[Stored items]
Start of Block

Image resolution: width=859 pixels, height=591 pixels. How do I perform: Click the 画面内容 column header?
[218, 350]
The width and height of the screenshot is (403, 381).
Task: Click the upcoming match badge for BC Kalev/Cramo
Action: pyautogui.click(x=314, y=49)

End of Block

** PROBLEM TO WORK ON **
Go through the data above and repeat all of it exactly.

** EXPECTED ANSWER **
Image resolution: width=859 pixels, height=591 pixels. How do I perform: Click the 画面内容 column header?
[218, 350]
The width and height of the screenshot is (403, 381).
Task: Click the upcoming match badge for BC Kalev/Cramo
Action: pyautogui.click(x=314, y=49)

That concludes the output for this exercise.